The reason I decided to write this is not because there are so many people getting off of meds, there are a ton of blogs on people getting off their meds and doing it the right way…Man I wish those were out there when I was doing it, sadly enough a lot of docs don’t do it slow enough. I am writing this because unlike a lot of disorders Doctors are still completely baffled by PMDD. There isn’t any medication out there to ‘treat’ PMDD yet. Of course there are anti-depressants that are prescribed, but they will not ‘fix’ you, but will help some. Also, a lot of what you will find will be exercise, sleep, eat right…this is the only way to fix it, etc…

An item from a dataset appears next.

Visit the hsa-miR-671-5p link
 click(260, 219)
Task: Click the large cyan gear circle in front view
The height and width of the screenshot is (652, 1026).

I want for Women to also know that if they do all of that AND they still suffer, they have NOT failed. Those are MUSTS!!! You have to follow a routine, it’s just going to be one of those things. You need to get plenty of sleep, eat healthy and stay away from sugars and processed foods, stay away from caffeine, exercise DAILY, stay away from stressful events…as Women/Moms it’s tough, but if you need meds too you have not failed.

I used to tell a friend of mine, if you were diabetic you would take your meds, yes?  Okay then, take your meds.

I am grateful that 4 times in my life I was able to go med-free. When I am PG and when I am nursing and don’t have a period I don’t have my PMDD. I have 4 kiddos and nursed for a year, actually a little over, LOL. I was symptom free/med free all the while, it was AWESOME!!!

I am so proud of the Women that are able to go without meds, it is a tough road and to be able to do it deserves a HUGE pat on the back and you should really be proud of yourself too.

For all of the Women/Moms out there who feel that they need the meds, it is a tough decision to decide to take them, I am proud of you too for deciding that you want better for yourself and those around you too.

We all have different decisions to make, I hope all of the Women out there will make the best one for yourself today, do a TON of research, talk to a TON of Moms, listen to YOUR gut and be proud, not embarrassed of your decisions. 

2 Responses to “Stages of life…to take meds or not to take meds”

  1. moodymommy Says:

    I’m not quite sure what your point is here. You seem to be a bit down (though not I’m writing this comment to you many days later). Anyway, I’d love to be someone who does not need Zoloft (or anything else). However, I am thankful for it and how it has helped me. I’m going to take it until it doesn’t help anymore (the dreaded “poop out” scenario I learned about the the PMDD Phenomenon book). My marriage is better, I don’t yell as often, and I don’t think about hurting myself. These are all good things. Don’t feel ashamed to be on meds. You are doing what you need to to be well.

  2. Stef Says:

    Thanks moodymommy for commenting, I need to go back and reread what I wrote. I can’t stand when I start something, draft it and then try and continue… my train of thought gets so shoved around.

    I really meant the exact opposite. I read so many blogs about Women especially who are getting off of the meds, how awful they are, basically if I wasn’t on my meds and was just reading blogs…I would be REALLY scared.

    I wanted to extend a huge congrats to those whose bodies are allowing them to take a more natural approach AND IT WORK, however, for me, that isn’t possible. I have come to terms with it, I am a better Mommy, person, Wife, and individual and I am thankful that there is something that can help me be that way for the people in my life, incl myself. If there wasn’t, life wouldn’t be as good as it is for me or those around me.

    I am fortunate that I have been able to take a break, but I am definitely very open with people about taking meds. I am not ashamed in the least and hope that I encourage others to feel as though I do. If you need it, take it…You only live once, live it to the fullest, have fun, let your kids enjoy the ‘real you’ and not a hormone imbalanced you. It’s no fun to feel in the dumps.

    Thanks for letting me know the post was a bit confusing, I will most definitely go and edit.